**Textauszug**
So, und jetzt bin ich noch nicht mal zu den Nervenleit-Versuchen vorgedrungen. Wie gesagt, in dem Text von Olesko und Holmes steckt viel drin und es gibt auch viele Querverweise auf relevante Literatur, in die man auch mal reingeschaut haben sollte. Ich glaube, der Text gibt einen guten Eindruck von dem ganzen Drumherum und zur Vorgeschichte der Versuche, die mich eigentlich interessieren. Darüber werde ich aber später berichten.


(1) Olesko, Kathryn M.; Holmes, Frederic L. (1993): Experiment, Quantification, and Discovery. Helmholtz's Early Physiological Researches, 1843-50. In: Cahan, David (Hg.): Hermann von Helmholtz and the Foundations of Nineteenth-Century Science. Berkeley/Los Angeles/London: University of California Press, S. 50–108.

(2) Weber, Eduard (1846): Muskelbewegung. In: Wagner, Rudolph (Hg.): Handwörterbuch der Physiologie mit Rücksicht auf physiologische Pathologie. Braunschweig: Vieweg, 3, Teil 2, S. 1–122.

**Offene Aufgaben**
(1) Gib aus dem Text zu den Helmholtz-Versuchen die Stelle von „So, und jetzt“ bis „aber später berichten.“ wörtlich aus.
(2) Führe den Text zu den Helmholtz-Versuchen im Anschluss an seinen letzten Satz weiter.

**Rohdaten**
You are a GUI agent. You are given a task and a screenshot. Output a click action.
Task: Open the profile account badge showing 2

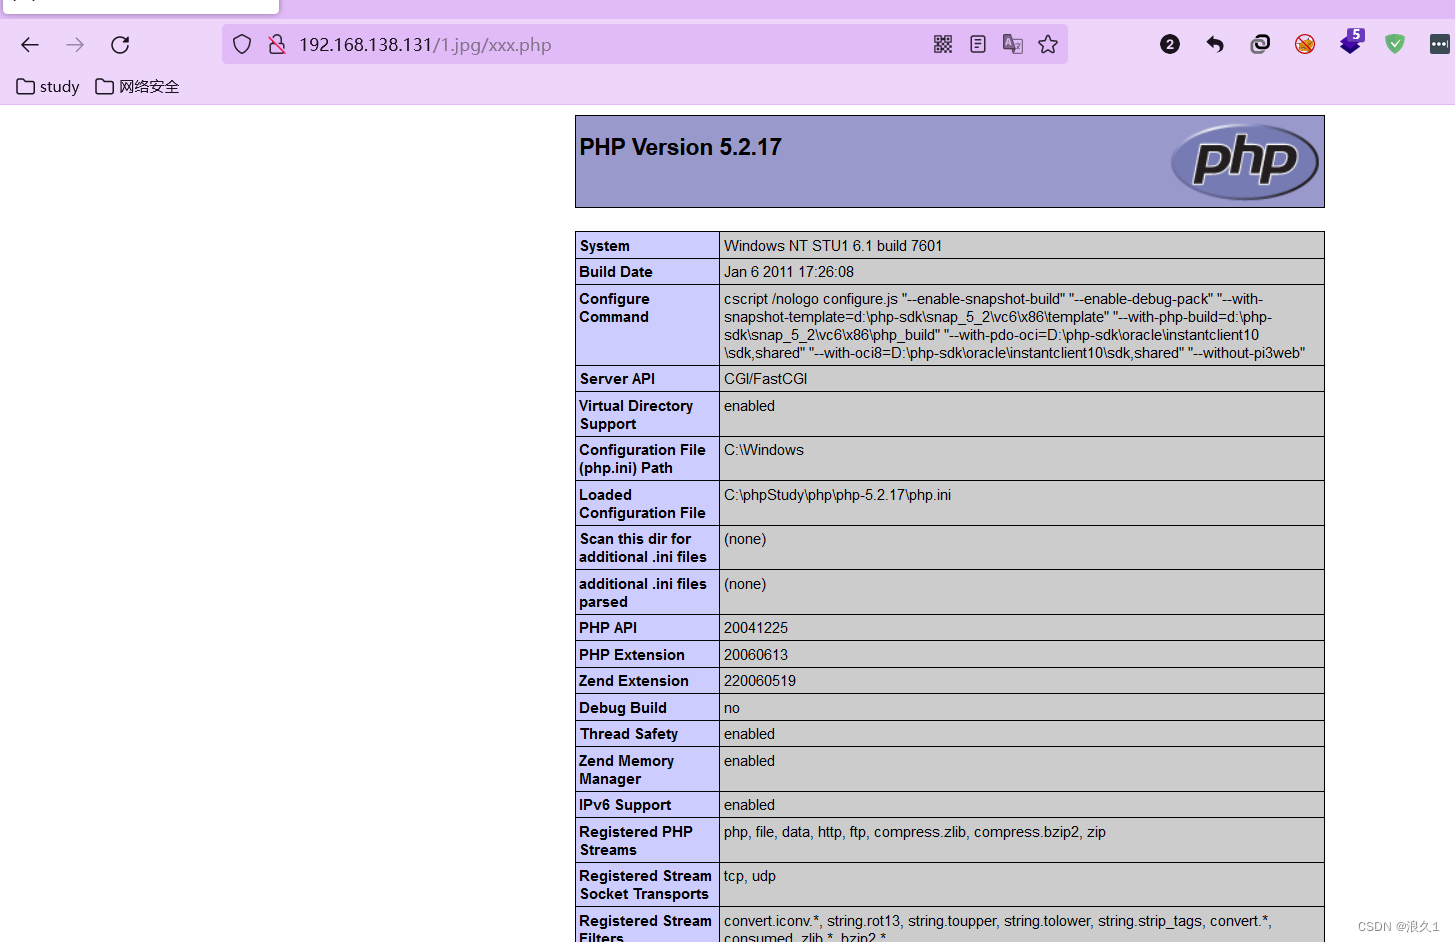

**Antworten nach Nummer**
(1)
So, und jetzt bin ich noch nicht mal zu den Nervenleit-Versuchen vorgedrungen. Wie gesagt, in dem Text von Olesko und Holmes steckt viel drin und es gibt auch viele Querverweise auf relevante Literatur, in die man auch mal reingeschaut haben sollte. Ich glaube, der Text gibt einen guten Eindruck von dem ganzen Drumherum und zur Vorgeschichte der Versuche, die mich eigentlich interessieren. Darüber werde ich aber später berichten.

(2)
Freitag, 8. April 2011

Bei Muskelbewegungen laufen chemische Prozesse ab - das belegen Helmholtz' erste Muskel-Experimente

Im Jahre 1845 berichtet Helmholtz in dem Beitrag "Ueber den Stoffverbrauch bei der Muskelaktion" [Archiv für Anatomie, Physiologie und wissenschaftliche Medicin, Hg. Johannes Müller] über einen seiner ersten Versuche zur Muskelaktivität. Er konnte nachweisen, dass bei der mechanischen Muskelbewegung auch chemische Prozesse ablaufen. Sein Versuch schloss auch an die Frage nach der Lebenskraft an,


"nämlich die, ob das Leben der organischen Körper die Wirkung sei einer eigenen, sich stets aus sich selbst heraus erzeugenden, zweckmäßig wirkenden Kraft, oder das Resultat der auch in der leblosen Natur thätigen Kräfte, nur eigenthümlich modificirt durch die Art ihres Zusammenwirkens [...]" (1)

Helmholtz war kein Verfechter der Lebenskraft, sondern folgte dem Weg Liebigs (1803-1873), der bereits vor ihm physiologische Zusammenhänge aus chemischen und physikalischen Gesetzen herleitete.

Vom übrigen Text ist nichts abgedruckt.